DATA SUPPLIED.
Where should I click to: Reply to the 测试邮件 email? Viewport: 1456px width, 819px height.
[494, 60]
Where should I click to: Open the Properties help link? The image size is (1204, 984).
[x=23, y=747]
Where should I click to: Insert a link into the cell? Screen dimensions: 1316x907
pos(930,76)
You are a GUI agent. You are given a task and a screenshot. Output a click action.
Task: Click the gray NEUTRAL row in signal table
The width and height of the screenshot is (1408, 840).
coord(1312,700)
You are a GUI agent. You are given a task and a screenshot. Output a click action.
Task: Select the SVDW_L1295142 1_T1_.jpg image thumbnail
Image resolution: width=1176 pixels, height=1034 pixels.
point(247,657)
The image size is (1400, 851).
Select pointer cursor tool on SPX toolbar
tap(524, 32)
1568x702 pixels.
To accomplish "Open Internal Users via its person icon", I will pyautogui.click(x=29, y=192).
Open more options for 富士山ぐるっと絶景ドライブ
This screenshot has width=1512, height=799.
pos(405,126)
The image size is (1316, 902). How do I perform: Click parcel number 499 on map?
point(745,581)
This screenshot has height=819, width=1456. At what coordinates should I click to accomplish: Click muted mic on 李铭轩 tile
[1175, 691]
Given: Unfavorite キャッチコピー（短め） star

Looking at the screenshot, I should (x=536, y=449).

EXERCISE PROMPT. Everything from the line containing "The width and" through the last line of the listing must be reproduced exactly, and no other line.

FINAL ANSWER.
The width and height of the screenshot is (1408, 840).
coord(1312,700)
You are a GUI agent. You are given a task and a screenshot. Output a click action.
Task: Select the SVDW_L1295142 1_T1_.jpg image thumbnail
Image resolution: width=1176 pixels, height=1034 pixels.
point(247,657)
The image size is (1400, 851).
Select pointer cursor tool on SPX toolbar
tap(524, 32)
1568x702 pixels.
To accomplish "Open Internal Users via its person icon", I will pyautogui.click(x=29, y=192).
Open more options for 富士山ぐるっと絶景ドライブ
This screenshot has width=1512, height=799.
pos(405,126)
The image size is (1316, 902). How do I perform: Click parcel number 499 on map?
point(745,581)
This screenshot has height=819, width=1456. At what coordinates should I click to accomplish: Click muted mic on 李铭轩 tile
[1175, 691]
Given: Unfavorite キャッチコピー（短め） star

Looking at the screenshot, I should (x=536, y=449).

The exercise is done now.